** RECORDS TO USE follows **

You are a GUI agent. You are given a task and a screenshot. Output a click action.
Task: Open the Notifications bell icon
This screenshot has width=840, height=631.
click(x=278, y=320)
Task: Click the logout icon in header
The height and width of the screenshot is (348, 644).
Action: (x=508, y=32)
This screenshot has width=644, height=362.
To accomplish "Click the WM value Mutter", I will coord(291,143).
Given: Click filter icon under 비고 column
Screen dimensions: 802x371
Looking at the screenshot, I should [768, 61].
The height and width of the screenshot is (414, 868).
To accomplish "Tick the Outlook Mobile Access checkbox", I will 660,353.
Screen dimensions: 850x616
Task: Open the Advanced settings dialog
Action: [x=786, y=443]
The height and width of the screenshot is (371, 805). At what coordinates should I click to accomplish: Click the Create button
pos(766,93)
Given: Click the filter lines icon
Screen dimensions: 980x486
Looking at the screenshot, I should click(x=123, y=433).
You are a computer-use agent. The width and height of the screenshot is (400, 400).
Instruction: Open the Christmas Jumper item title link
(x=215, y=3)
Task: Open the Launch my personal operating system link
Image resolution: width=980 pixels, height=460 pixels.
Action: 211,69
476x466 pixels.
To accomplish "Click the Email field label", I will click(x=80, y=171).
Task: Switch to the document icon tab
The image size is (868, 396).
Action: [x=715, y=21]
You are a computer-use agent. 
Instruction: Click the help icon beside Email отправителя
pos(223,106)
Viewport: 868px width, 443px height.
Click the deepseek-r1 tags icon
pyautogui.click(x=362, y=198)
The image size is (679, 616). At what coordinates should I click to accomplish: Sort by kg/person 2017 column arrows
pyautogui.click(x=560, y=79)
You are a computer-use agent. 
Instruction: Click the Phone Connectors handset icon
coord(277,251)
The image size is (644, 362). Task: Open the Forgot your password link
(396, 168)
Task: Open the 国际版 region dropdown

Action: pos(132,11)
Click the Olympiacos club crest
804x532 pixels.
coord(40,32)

** End of RECORDS TO USE **

PROBLEM REQUIREMENTS: The expected answer is a copy of each line in the listing above that contains "agent".

ANSWER SECTION:
You are a GUI agent. You are given a task and a screenshot. Output a click action.
You are a computer-use agent. The width and height of the screenshot is (400, 400).
You are a computer-use agent. 
You are a computer-use agent. 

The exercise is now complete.